- **SET TASK A**
Rewrite the two entries below that ask for click actions on screen, swapping "code editor" for "text editor" and keeping everything else unchanged. Leave out the pictures.

- **EXTRACT**
This can be valuable for individuals or teams who do not have the time or interest setup up their own development environments. Also, they may have limitations around what they can or cannot install on their corporate laptop. It can be tricky to get all the software packages installed and compiled. Leveraging a Docker image that does that for them can help increase velocity by allowing them time to focus on working with data, not system administration activities.

Contents

What is Included in pysh-db?

There are a few Python and OS related items that are pre-installed for convenience

Python

Sometimes you need helper "packages" and "libraries" to perform various operations. In Python, the typical (simplest) approach is to a Python package manager called pip. The image comes with the following packages pre-installed:

  • setuptools
  • cffi
  • psycopg2
  • cryptography
  • numpy
  • matplotlib
  • pandas
  • dateutil
  • sqlalchemy
  • mysql-connector
  • pytz
  • six
  • wsgiref
  • awscli
  • boto
  • scipy
  • seaborn
  • statsmodels

Why include these? The two primary reasons for including these packages are;

  1. they are commonly used in data science circles so there is an expectation they would be part of a default.
  2. they are referenced by AWS for use in creating User Defined Functions (UDF). However, the versions AWS listed are MUCH older versions than what is installed in this container.

To install the Postgres library for Python we run the pip install psycopg2 .... -U command as part of the image build. The -U tells pip to upgrade it if it is already installed.

Alpine (OS)

The included image uses Alpine Linux as the base container OS. This images leverages alpine:edge which is the latest release available. In addition to the Python packages, the Alpine postgres-client and mariadb-client libraries are installed. Without postgres-client installed the psycopg2 package would not work. It also provides the ability to use the Postgres or MySQL command line tools psql and mysql. More examples on this later.

Here are the install OS packages:

  • postgresql-client
  • mariadb-client # MySQL
  • python
  • bash
  • curl
  • less
  • groff
  • jq
  • py-numpy
  • freetype
  • libpng

Requirements

What is Docker?

This container is used for virtualizing your Python and Postgres development or work environment using Docker. If you don't know what Docker is read "What is Docker?".

- **SET TASK B**
According to the pysh-db overview, which Linux distribution does the image use as its base container OS?

- **INPUT ROWS**
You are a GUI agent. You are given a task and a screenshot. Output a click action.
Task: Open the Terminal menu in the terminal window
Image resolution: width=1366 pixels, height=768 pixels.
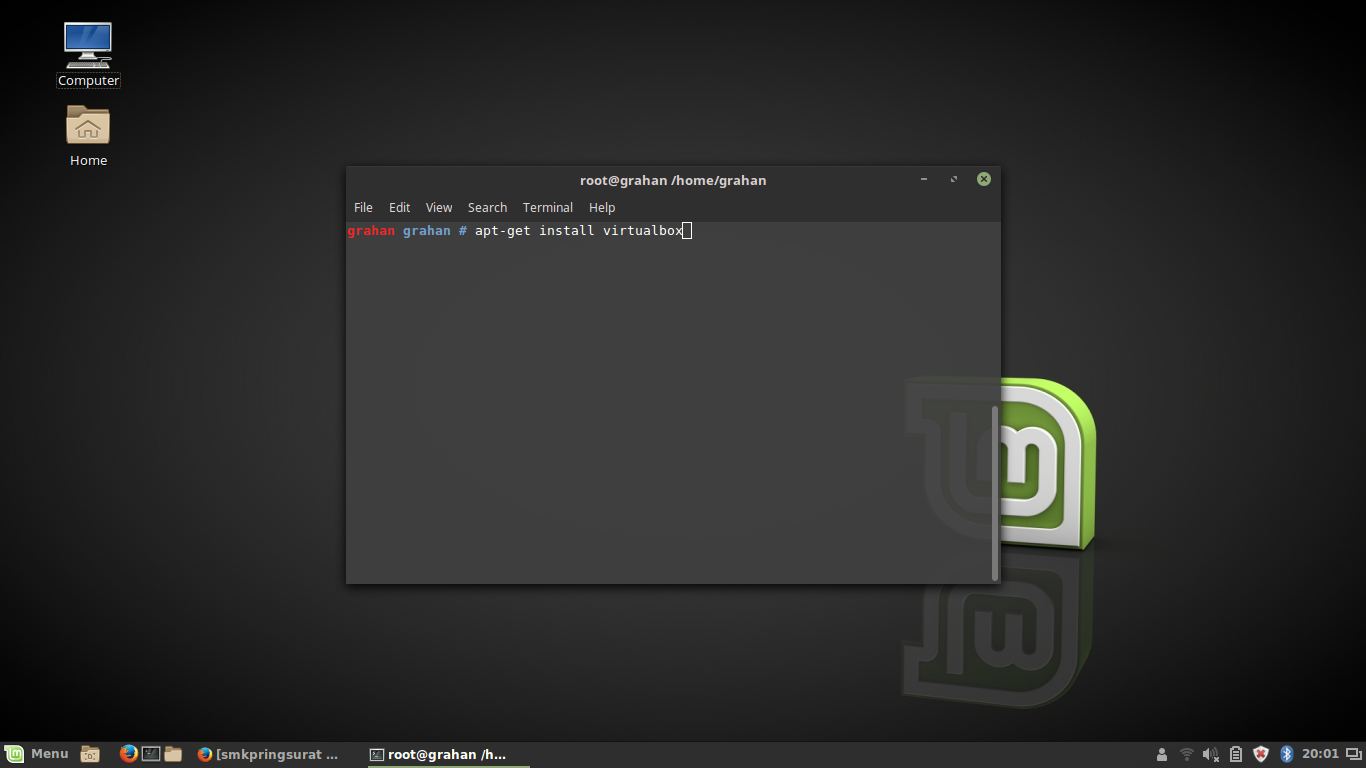[547, 207]
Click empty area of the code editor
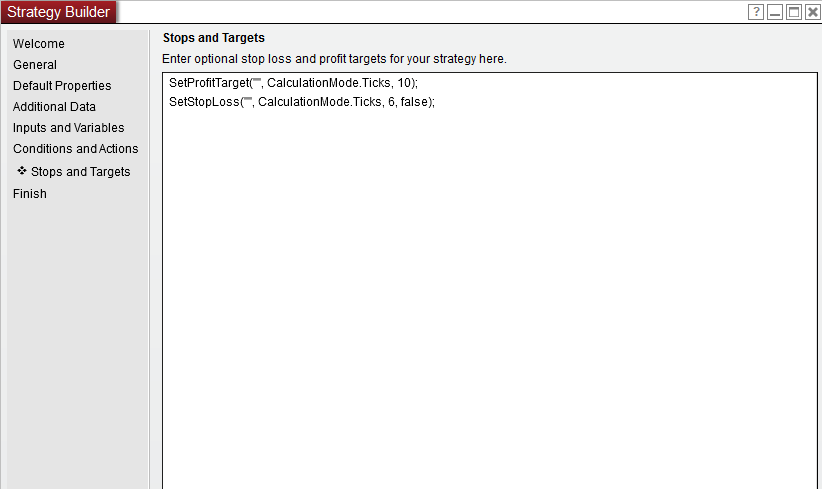822x489 pixels. 488,300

- **OUTPUT A**
You are a GUI agent. You are given a task and a screenshot. Output a click action.
Task: Open the Terminal menu in the terminal window
Image resolution: width=1366 pixels, height=768 pixels.
[547, 207]
Click empty area of the text editor
822x489 pixels. 488,300

- **OUTPUT B**
Alpine Linux, specifically alpine:edge.